Engineering Graphics and Design is a communication and management tool that links those who design and plan with those who produce the artefacts and systems. It is used in the design phase to record and develop ideas, and in the manufacturing phase to guide those who do the manufacturing.

Business Studies deals with the knowledge, skills, attitudes and values critical for participation in the economic sectors.

Consumer Studies (commonly referred to as Home Economics) focuses on enabling learners to become informed consumers of food, clothing, housing, furnishings and household equipment. Learners entering Grade 10 will not have any prior knowledge of Consumer Studies and will be introduced to the subject for the first time in their Grade 10-year.

Dramatic Arts is concerned both with the workings of the imagination and with the discipline of craftsmanship. Practical work and written work are equally weighted. Drama assessment is 50% practical work and 50% theory (or written work). There is a written and practical exam in June and at the end of each year, as well as continuous assessment throughout the year.
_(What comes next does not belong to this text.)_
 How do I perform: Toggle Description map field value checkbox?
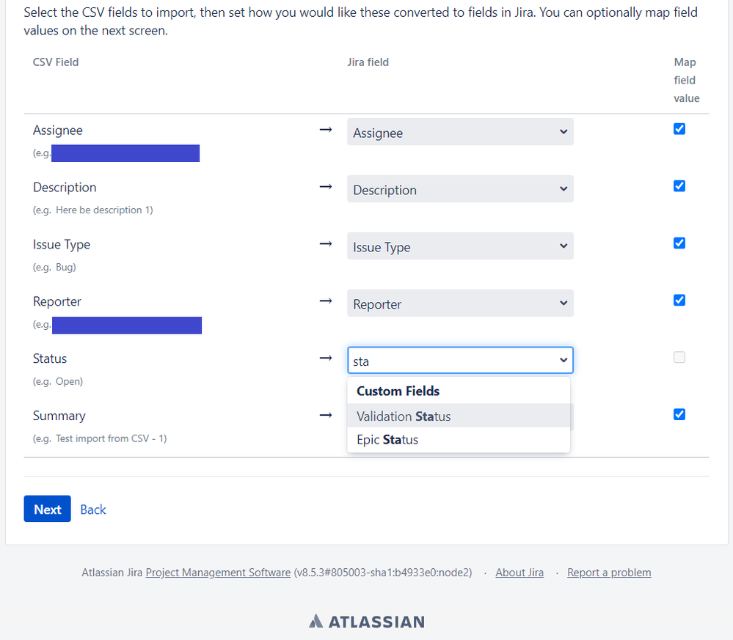click(x=679, y=186)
Information Technology (formerly Computer Science HG is a practically oriented subject that focuses primarily on software development. The Practical Assessment Task comprises a practical task or project using the applicable developmental tools. Core Mathematics is a prerequisite of this subject. IT is a new subject to Kloof High School as the school is phasing out CAT (Computer Applications Technology).

==Extracurriculars/extra-murals==
===Sports===
Sports offered include rugby, hockey (both indoor and outdoor), water polo, soccer (football), swimming, and athletics as well as rock climbing and adventure racing, represented by both boys and girls teams. Boys can participate in cricket, while girls take part in netball and softball.
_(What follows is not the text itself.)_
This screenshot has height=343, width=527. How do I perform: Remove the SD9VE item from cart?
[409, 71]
| Boys | Girls | Together |
|---|---|---|
| Soccer | Soccer | Chess |
| Rugby | Netball | Cross-Country |
| Indoor/Outdoor Hockey | Indoor/Outdoor Hockey | Squash |
| Tennis | Tennis | Rock Climbing |
| Waterpolo | Waterpolo | Swimming |
| Cricket | (Cricket) |  |
|  | Touch Rugby |  |
|  | Softball |  |

==Cultural==
The cultural community of the school comprises:
- Student Leadership
- Matric Dance Committee (Grade 11 only)
- Toastmasters International (Grade 11 only)
- Student Representative Council (aka Learners Rep. Council = RCL)
- Media Centre Duty
- Choir
- Public Speaking
- Computers (LAN)
- Catering
- Environmental Club (aka E-COPS)
- Interact Club
- Photography
- Academic Olympiads:
 — English Olympiad
 — Mathematics Olympiad
 — Afrikaans Olympiad
 — Life Science Olympiad
 — Physical Science Olympiad
- Drama:
 — Performing
 — Lighting Crew
 — Backstage Crew
- Bulls & Bears (aka Debs and Squires)
- First Aid
- Business Studies (JSE Challenge)
- Art Extension + Quilting Club
- Band

==Traditions==
The school celebrates its Founders Day every year on the final day of the second term (usually on 22 June) by commemorating its first set of grade 12 students.

==School uniform==
The blazer is royal blue and special awards (such as honours, colours or honours cum laude) are indicated with yellow ribbing for colours or white, blue and yellow, in the case of honours. The tie is striped with royal blue, navy blue and yellow. Blazer and tie are not required during the summer terms for girls.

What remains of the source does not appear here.